Some explanation of the title of my blog is in order. Squirt is a feral tomcat who figured out the cat door. I think he’s been tortured (his tail is a mess) so he avoids people. But he likes the food, a particular pillow on the couch (I’ve had to cover the couch to protect it), and being around the house. We can’t touch him but he watches wistfully as we pet our cats. I think he wants affection but doesn’t know how to trust. Or maybe that’s wishful thinking; he’s probably thinking I’d make a good meal. I think I’d prefer not to die when Squirt’s around. Anyway, I feel sorry for him, except when he spraypaints our house with urine, and I admire his adaptability. I’ll work on gaining his trust until I can cut his fuzzy little nuts off. Until then, I’ll keep my ammonia bottle and kneepads handy for clean-ups. The Daily Squirt will try to reflect my impression of the cat himself. Cautious, adaptable, amusing…and sometimes it’ll stink on ice. Keep your ammonia bottle and kneepads handy.
Did I forget to mention that I’m a struggling writer with a novel, First Year, and a memoir, Greetings from Casa Cesspool to my credit? Read more about my work at my website, http://www.bagmlit.com.
I got another nag that I’m not marketing efficiently. Okay. So here’s a review by Joyce Engleson.
Joyce Engleson was Editor-in-Chief for E.P. Dutton and editor-at-large for Crown Publishing, among many prestigious titles. She was also a best-selling author before her death in 2010. She was a highly accomplished woman. This is what she had to say about First Year. http://www.amazon.com/dp/B00JYIV9D6)

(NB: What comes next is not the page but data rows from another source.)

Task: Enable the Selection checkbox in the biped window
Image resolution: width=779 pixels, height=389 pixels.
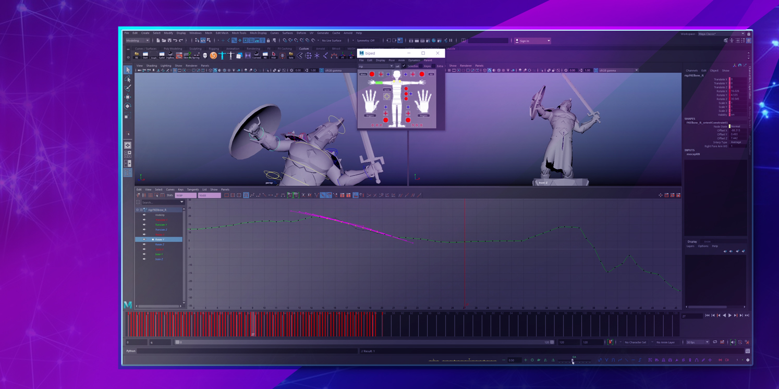Action: [x=404, y=66]
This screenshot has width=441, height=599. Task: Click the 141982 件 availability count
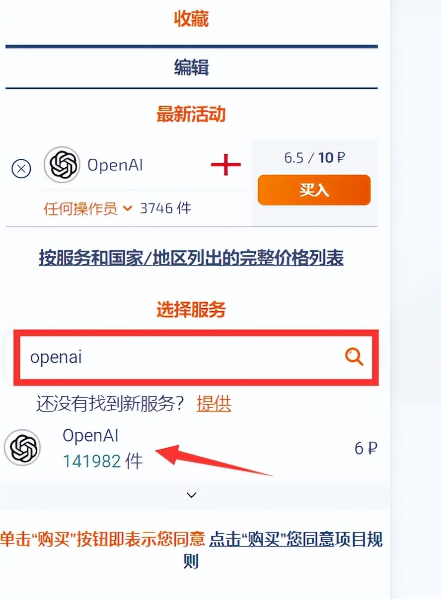click(x=103, y=462)
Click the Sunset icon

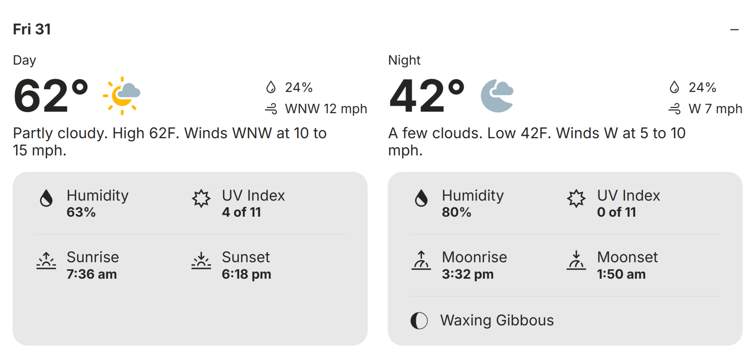pos(201,260)
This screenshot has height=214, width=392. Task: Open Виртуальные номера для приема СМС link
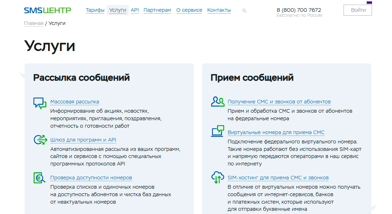pos(276,132)
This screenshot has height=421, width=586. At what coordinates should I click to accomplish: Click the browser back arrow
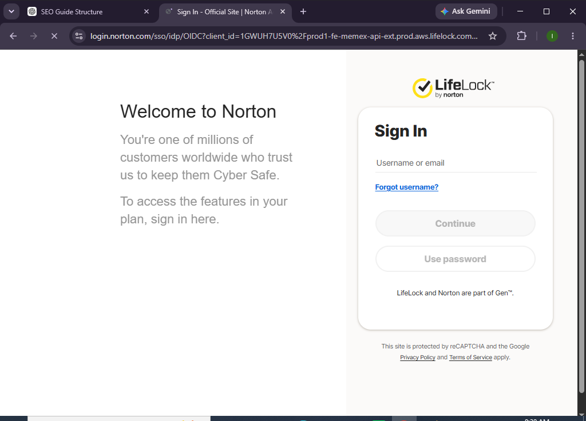pyautogui.click(x=13, y=36)
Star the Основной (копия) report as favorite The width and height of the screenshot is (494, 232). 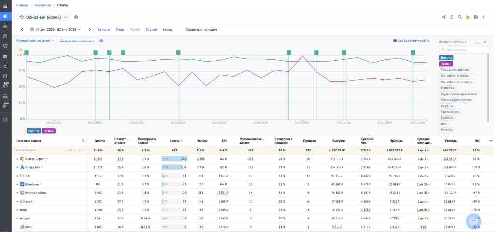pyautogui.click(x=22, y=17)
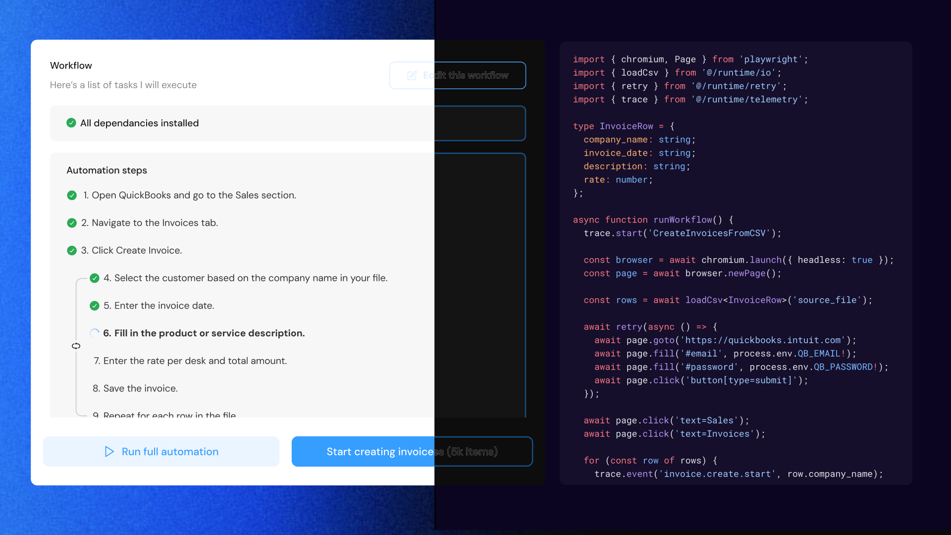The height and width of the screenshot is (535, 951).
Task: Click the blue progress spinner ring on step 6
Action: tap(94, 333)
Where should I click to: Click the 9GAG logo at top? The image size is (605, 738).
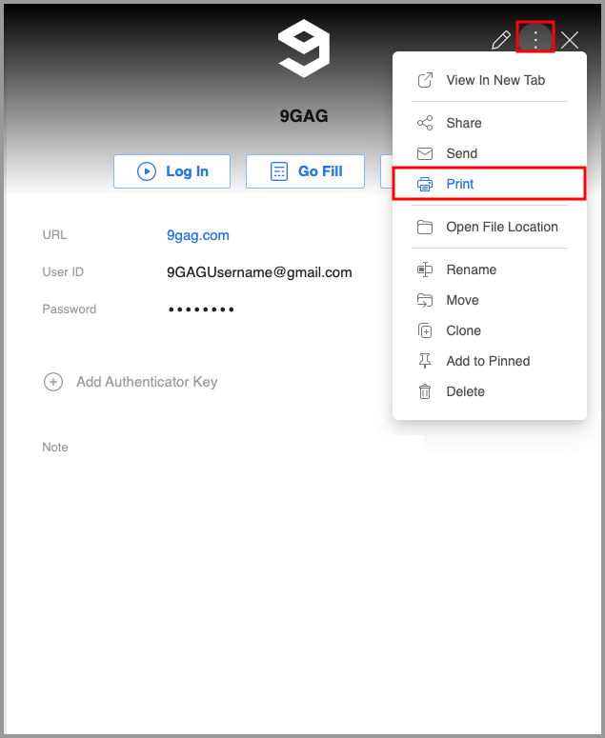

Last Wednesday Gordon and I drove down to the Music Center to attend Water by the Spoonful at the Taper. We’d just had soup at Kendall’s a few day’s earlier so we skipped dinner and went directly to the theater. I was afraid we’d have to park in the bowels of Hell because we showed up so late but the only thing going on was the Taper play. We got a decent parking spot, thank God. Water by the Spoonful is part of a Pulitzer-winning trilogy but each play can supposedly stand by itself. I’d never seen any of the plays but I didn’t need them so stay on stop of the action (one of the other plays is currently at the Kirk Douglas Theater but driving over to the West Side is such a pain I doubt I’ll see it). The action revolves around addiction and the mess if makes of peoples’ lives. Extended families also suffer from this scourge. The play starts with the thoughts of addicts in a chatroom encouraging each other to stay clean. They’re all struggling. Some are dealing with a crack addiction, one ex-soldier is dealing with an opiate addiction (he got hooked while undergoing four surgeries, also he has PTSD). The title comes from the story of one of the characters; when you’re dealing with dehydrated children you have to give them a spoonful of water every five minutes. It’s not much water but you have to stay and stay and stay making sure they get that spoonful every five minutes. I guess the moral of the play is you don’t have to do much for an addict except be there, and be there, and be there. It’s the supreme act of love. The reviewer of the Daily News claimed that the play was about the damage war does to people and there is an element of that but I didn’t get the political element that that reviewer saw. I thought the play was well-written. Gordon stayed awake throughout so…no Zs on the snore scale. The cast was balanced and excellent. Very thought-provoking but my main impression was: if people know what crack is going to do to them, why start at all? Doesn’t make sense to me. I’d rather have a beer. It’s cheaper and not immediately addictive.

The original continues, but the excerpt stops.